O ator Tarso Brant conta que quando descobriu que seria possível mudar sua aparência foi em frente.
“Ser trans não significa ser diferente, mas apenas alguém que optou por um caminho diferente do convencional”, desmistifica. O rapaz conta ainda que se submeteu à terapia hormonal (com acompanhamento médico) e à cirurgia de retirada da glândula mamária (mamoplastia redutora). “Durante o processo, tive o apoio de todos os amigos e familiares, e o mais interessante foi o fato de meus entes queridos não se preocuparem em questionar minhas escolhas, mas, sim, entenderem a felicidade que elas me trariam”, comemora.

Para Tarso Brant, o Brasil é um país que tem todo o potencial de lidar com essa causa, pois temos todos os recursos necessários... desde que eles sejam usados de maneira apropriada. “Você é trans? Acredite e tenha fé que essa situação foi proposta para sua melhora íntima. Como seres humanos somos iguais, só depende de cada um trilhar seu próprio caminho para a evolução. Busque desenvolver suas aptidões, hábitos saudáveis, estar em paz consigo mesmo sem que críticas alheias lhe tirem o sossego de estar em processo de autoconhecimento.”
Tarso Brant conta que se submeteu à terapia hormonal com acompanhamento médico - Foto: Rafael Machado Felipe/Divulgação
AUXÍLIO 
O primeiro passo para a transição é buscar ajudar médica e um auxílio multidisciplinar, como explica a psicanalista Soraya Hissa de Carvalho: “A adequação de gênero não envolve necessariamente cirurgia ou terapia hormonal, pois cada caso é específico. O primeiro passo é buscar apoio até para que o indivíduo tenha certeza do que está acontecendo e, se for o caso, comece o tratamento de modificação física de forma correta”.

A profissional finaliza com um recado para as famílias de pessoas trans. “Se a família identificar traços de transexualidade em um indivíduo, deve buscar ajuda psicológica.

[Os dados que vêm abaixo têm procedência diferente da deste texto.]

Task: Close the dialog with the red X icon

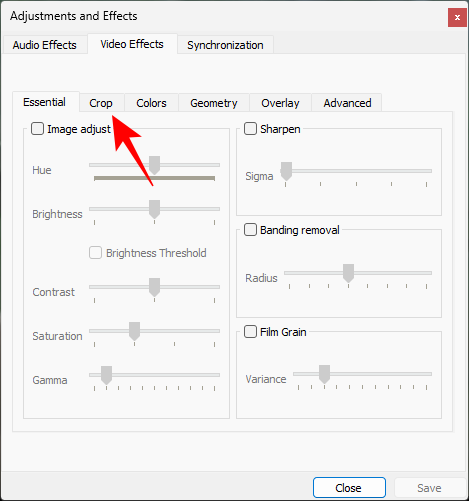Action: point(457,17)
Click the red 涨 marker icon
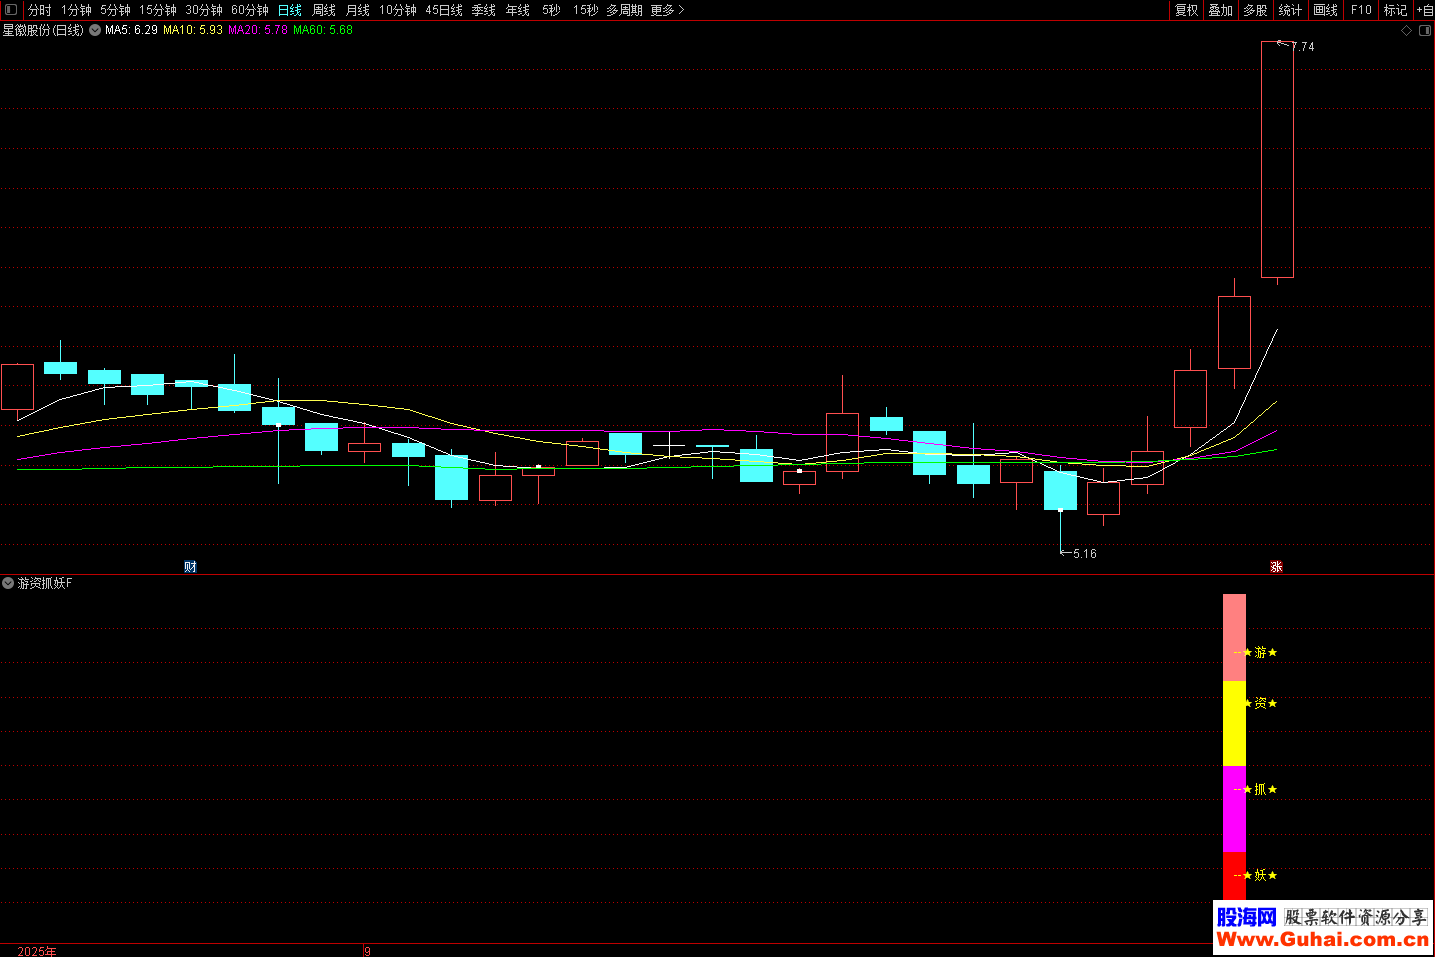 1276,567
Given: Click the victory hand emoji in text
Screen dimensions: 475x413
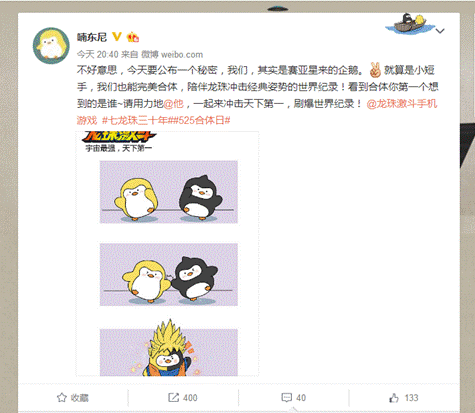Looking at the screenshot, I should click(x=375, y=70).
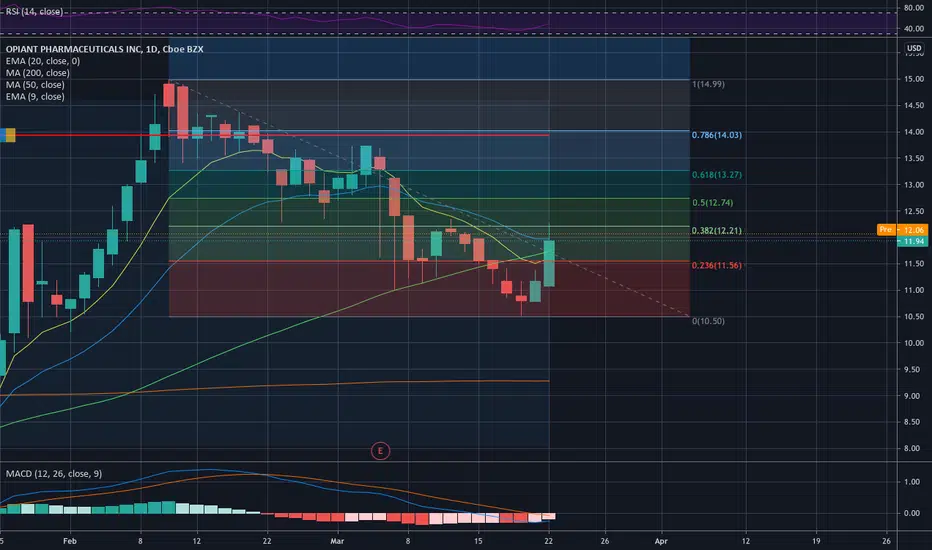This screenshot has height=550, width=932.
Task: Select the MA (50, close) indicator label
Action: [35, 85]
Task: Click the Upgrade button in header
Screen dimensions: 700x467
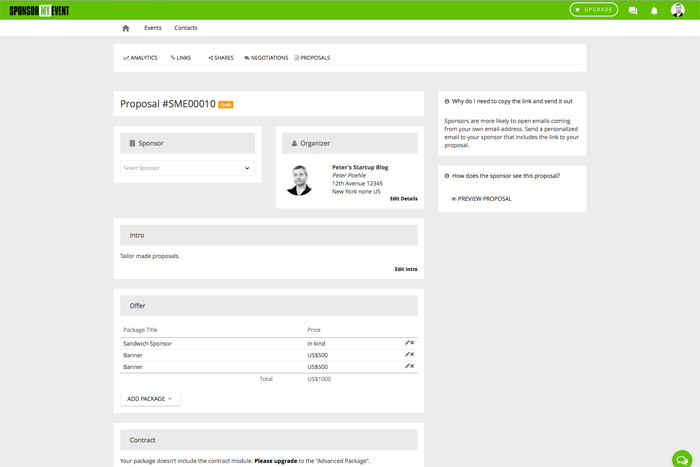Action: coord(594,10)
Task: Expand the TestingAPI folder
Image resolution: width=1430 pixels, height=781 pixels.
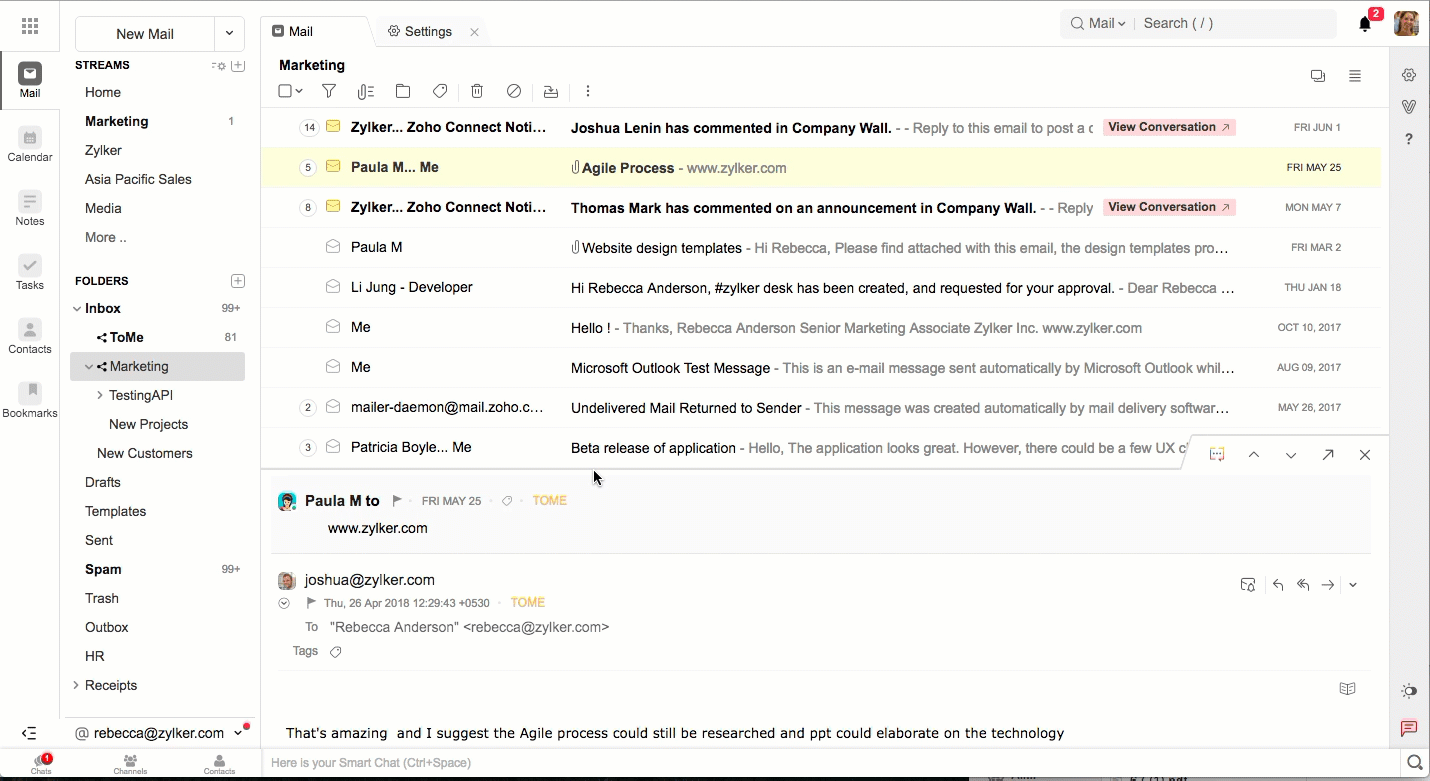Action: tap(100, 395)
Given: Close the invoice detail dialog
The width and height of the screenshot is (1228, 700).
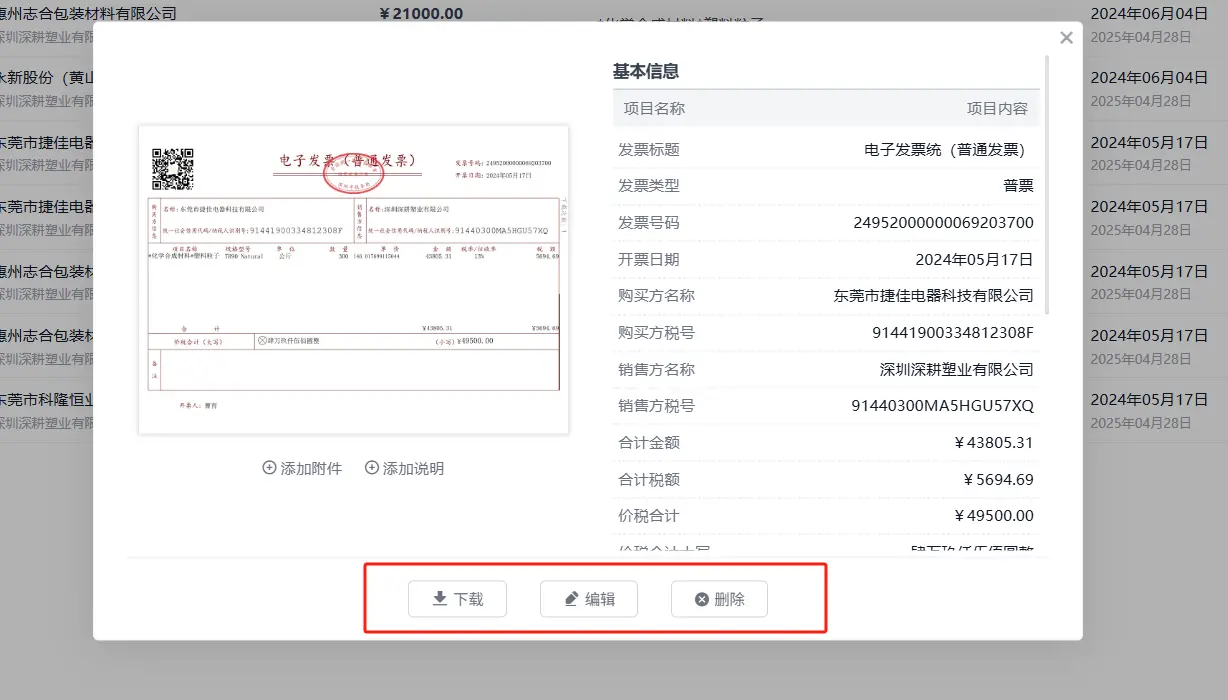Looking at the screenshot, I should [x=1066, y=38].
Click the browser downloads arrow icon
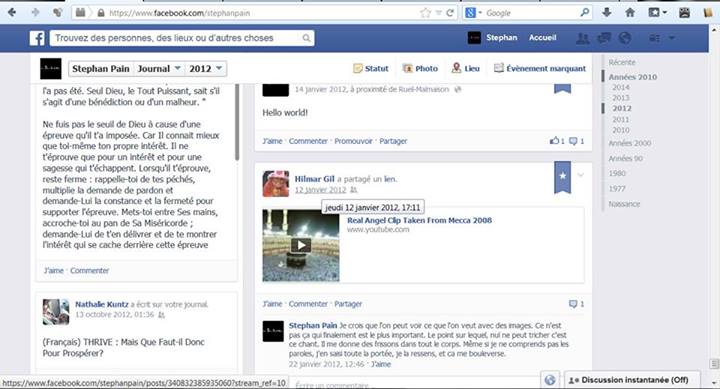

É preciso entender que essas pessoas não se enxergam naquele corpo, olham no espelho e não se reconhecem, não se admiram. Então, é fundamental contar com explicações e orientações, e ter em mente que, desde que o mundo é mundo, existem casos de transexualidade, assunto que enfim entrou em debate e vem ganhando visibilidade.”.